People are again taking to the streets in Kiev as the country is caught in two fundamental political deadlocks;

  1. Fighting political corruption
  2. Choice between Russian or European affiliation in future political development
The EU flag in Kiev, as the Ukraine society argue over a Western or Eastern path for the future.

The EU flag in Kiev, as the Ukraine society argue over a Western or Eastern path for the future.

This is just another crossroad for a country that never really got its boarders settled.  To understand the sentiments in the street, it might be useful to scroll back for a brief historical summary;

A brief historical summary

Ukraine was known as “Kievan Rus” (from which Russia is a derivative) up until the 16th century. In the 9th century, Kiev was the major political and cultural center in eastern Europe. Kievan Rus reached the height of its power in the 10th century and adopted Byzantine Christianity. The Mongol conquest in 1240 ended Kievan power. From the 13th to the 16th century, Kiev was under the influence of Poland and western Europe. The negotiation of the Union of Brest-Litovsk in 1596 divided the Ukrainians into Orthodox and Ukrainian Catholic faithful. In 1654, Ukraine asked the czar of Moscovy for protection against Poland, and the Treaty of Pereyasav signed that year recognized the suzerainty of Moscow. The agreement was interpreted by Moscow as an invitation to take over Kiev, and the Ukrainian state was eventually absorbed into the Russian Empire.

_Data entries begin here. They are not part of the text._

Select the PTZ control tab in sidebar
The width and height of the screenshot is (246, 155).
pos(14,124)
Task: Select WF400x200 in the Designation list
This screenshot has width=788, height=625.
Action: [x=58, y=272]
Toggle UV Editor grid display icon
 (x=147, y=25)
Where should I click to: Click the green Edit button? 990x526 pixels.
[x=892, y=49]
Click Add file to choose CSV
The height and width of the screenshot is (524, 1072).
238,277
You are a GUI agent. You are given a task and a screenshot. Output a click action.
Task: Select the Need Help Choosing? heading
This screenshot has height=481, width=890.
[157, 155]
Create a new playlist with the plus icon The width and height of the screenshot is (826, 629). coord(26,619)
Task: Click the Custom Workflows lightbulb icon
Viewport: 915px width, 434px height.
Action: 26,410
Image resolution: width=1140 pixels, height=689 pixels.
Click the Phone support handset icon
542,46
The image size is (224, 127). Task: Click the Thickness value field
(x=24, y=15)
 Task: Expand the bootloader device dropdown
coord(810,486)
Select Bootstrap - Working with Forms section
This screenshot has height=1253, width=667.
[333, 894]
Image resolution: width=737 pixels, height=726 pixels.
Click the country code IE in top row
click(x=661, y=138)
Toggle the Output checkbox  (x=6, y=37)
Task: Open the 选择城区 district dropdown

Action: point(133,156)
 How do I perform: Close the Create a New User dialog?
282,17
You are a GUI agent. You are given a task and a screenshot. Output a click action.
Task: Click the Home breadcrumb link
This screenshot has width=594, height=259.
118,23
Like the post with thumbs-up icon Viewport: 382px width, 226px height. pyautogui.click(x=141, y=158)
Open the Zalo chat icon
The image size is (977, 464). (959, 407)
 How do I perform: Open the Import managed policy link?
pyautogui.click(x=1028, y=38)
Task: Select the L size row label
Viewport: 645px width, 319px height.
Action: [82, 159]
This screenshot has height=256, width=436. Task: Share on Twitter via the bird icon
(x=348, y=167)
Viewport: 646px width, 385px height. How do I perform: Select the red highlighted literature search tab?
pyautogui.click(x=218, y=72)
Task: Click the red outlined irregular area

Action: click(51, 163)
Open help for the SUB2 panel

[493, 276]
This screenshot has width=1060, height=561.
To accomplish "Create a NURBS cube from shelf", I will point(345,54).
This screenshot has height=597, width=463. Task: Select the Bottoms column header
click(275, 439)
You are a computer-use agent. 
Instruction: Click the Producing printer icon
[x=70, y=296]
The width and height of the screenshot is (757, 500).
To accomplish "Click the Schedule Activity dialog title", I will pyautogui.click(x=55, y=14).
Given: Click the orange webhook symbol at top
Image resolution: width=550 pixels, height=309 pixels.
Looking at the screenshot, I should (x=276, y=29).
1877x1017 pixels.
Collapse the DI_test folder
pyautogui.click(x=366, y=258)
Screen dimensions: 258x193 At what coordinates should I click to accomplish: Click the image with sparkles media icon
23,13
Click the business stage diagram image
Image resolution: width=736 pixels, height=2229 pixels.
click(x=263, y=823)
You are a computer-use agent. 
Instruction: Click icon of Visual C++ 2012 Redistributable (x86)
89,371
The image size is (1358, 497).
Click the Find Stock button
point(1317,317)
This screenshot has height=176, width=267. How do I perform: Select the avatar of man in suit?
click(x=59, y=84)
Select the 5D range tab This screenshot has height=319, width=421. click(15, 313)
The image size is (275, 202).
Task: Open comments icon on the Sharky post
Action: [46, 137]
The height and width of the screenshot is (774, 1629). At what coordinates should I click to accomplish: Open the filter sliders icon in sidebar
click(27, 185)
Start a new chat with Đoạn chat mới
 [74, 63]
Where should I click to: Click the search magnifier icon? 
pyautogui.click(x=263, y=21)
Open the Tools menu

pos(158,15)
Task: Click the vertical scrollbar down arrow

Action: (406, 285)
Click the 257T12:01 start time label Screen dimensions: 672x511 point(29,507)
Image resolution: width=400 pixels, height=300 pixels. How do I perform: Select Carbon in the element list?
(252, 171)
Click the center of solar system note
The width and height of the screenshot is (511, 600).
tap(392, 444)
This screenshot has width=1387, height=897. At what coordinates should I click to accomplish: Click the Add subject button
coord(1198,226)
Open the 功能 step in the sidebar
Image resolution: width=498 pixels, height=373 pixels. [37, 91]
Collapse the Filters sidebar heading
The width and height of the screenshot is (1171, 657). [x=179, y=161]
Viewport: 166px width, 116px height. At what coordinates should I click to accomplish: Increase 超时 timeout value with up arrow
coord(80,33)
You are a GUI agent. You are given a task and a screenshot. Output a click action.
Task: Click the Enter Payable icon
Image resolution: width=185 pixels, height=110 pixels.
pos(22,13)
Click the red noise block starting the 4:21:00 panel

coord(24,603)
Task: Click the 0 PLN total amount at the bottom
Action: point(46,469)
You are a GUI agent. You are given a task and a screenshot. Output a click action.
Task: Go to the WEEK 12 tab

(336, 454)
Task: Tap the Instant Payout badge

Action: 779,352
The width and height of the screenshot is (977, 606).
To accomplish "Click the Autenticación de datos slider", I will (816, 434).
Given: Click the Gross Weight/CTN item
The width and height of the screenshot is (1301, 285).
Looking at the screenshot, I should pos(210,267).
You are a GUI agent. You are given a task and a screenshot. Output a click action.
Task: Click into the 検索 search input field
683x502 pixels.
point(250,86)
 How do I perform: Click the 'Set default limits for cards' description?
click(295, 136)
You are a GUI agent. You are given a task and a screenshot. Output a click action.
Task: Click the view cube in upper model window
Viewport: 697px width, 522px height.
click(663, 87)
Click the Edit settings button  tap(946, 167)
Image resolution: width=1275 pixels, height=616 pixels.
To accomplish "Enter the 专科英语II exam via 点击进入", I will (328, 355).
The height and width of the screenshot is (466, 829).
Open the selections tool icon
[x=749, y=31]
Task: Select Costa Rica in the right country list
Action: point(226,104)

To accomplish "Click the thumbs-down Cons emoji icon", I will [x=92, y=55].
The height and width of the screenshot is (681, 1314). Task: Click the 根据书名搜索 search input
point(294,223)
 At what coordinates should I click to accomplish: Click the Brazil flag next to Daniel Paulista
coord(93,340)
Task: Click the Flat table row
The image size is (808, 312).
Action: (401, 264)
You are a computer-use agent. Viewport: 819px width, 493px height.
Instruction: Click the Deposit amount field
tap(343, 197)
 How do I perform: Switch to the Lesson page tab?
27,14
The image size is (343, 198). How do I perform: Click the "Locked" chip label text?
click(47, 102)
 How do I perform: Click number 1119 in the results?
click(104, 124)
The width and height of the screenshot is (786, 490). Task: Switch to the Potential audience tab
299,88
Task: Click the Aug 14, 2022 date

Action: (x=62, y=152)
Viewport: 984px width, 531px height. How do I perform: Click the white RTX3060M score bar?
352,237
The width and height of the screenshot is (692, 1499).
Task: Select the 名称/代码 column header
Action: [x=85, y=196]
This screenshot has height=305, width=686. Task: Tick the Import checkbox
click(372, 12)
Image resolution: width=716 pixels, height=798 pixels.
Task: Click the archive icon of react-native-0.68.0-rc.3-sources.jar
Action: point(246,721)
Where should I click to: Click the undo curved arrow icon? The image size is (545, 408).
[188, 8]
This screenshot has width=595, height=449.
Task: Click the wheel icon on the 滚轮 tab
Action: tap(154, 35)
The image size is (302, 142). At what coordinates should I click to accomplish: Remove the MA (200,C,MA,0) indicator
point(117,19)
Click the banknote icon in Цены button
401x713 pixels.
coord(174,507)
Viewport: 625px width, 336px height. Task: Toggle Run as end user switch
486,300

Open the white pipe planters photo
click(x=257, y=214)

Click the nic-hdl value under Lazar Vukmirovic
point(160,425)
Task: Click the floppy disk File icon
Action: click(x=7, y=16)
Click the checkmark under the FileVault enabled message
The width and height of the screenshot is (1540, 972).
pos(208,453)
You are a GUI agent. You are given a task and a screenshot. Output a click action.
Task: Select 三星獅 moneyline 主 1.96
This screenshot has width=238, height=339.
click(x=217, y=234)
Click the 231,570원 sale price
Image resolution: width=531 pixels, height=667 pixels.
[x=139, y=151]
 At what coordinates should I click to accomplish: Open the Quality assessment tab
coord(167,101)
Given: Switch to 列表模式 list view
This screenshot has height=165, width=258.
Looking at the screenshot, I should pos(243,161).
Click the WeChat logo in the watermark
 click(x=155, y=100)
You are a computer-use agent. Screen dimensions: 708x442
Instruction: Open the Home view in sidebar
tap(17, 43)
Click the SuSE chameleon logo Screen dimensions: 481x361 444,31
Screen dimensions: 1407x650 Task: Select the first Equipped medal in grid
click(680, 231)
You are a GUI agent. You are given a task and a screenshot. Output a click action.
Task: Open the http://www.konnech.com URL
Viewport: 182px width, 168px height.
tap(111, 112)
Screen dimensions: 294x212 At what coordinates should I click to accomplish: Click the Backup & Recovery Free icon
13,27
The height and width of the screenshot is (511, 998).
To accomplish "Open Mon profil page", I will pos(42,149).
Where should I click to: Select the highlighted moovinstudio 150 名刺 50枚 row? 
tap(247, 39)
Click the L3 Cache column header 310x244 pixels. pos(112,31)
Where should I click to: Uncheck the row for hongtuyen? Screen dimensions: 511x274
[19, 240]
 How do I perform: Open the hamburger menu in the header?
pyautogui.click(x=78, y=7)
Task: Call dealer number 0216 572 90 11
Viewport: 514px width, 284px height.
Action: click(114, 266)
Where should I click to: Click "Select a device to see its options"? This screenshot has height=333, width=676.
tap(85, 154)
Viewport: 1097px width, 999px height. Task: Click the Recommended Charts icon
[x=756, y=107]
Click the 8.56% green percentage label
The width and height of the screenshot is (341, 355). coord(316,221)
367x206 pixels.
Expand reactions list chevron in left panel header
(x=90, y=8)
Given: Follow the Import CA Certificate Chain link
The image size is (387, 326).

After the Russian Revolution, Ukraine declared its independence from Russia on Jan. 28, 1918, and several years of warfare ensued with several groups. The Red Army finally was victorious over Kiev, and in 1920 Ukraine became a Soviet republic. In 1922, Ukraine became one of the founders of the Union of Soviet Socialist Republics. In the 1930s, the Soviet government’s enforcement of collectivization met with peasant resistance, which in turn prompted the confiscation of grain from Ukrainian farmers by Soviet authorities; the resulting famine took an estimated 5 million lives. Ukraine was one of the most devastated Soviet republics after World War II. (For details on World War II, see Headline History, World War II.) On April 26, 1986, the nation’s nuclear power plant at Chernobyl was the site of the world’s worst nuclear accident. On Oct. 29, 1991, the Ukrainian parliament voted to shut down the reactor within two years’ time and asked for international assistance in dismantling it.